*Task:*
Transcribe the data word for word, limited to the part that opens with the line containing "You are a GUI" and closes with the line containing "tap(953, 159)", both of those lines included.

*Materials provided:*

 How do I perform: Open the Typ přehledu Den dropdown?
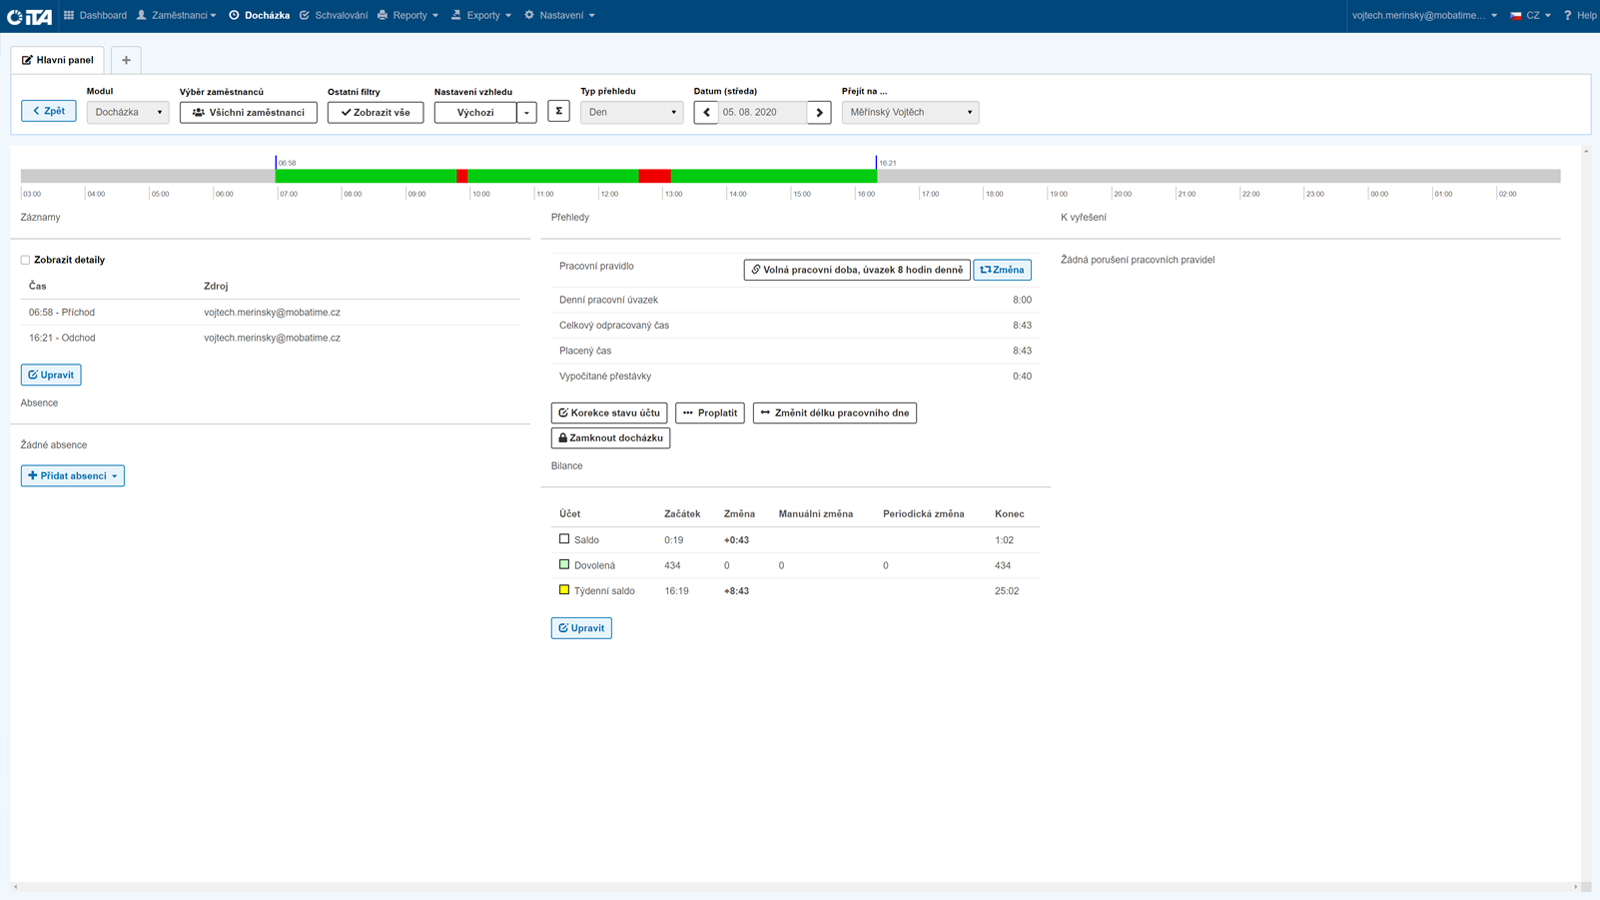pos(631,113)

...

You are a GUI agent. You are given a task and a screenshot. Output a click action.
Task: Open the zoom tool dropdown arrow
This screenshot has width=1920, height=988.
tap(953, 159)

*Reply:*
You are a GUI agent. You are given a task and a screenshot. Output a click action.
Task: Open the zoom tool dropdown arrow
This screenshot has width=1920, height=988.
tap(953, 159)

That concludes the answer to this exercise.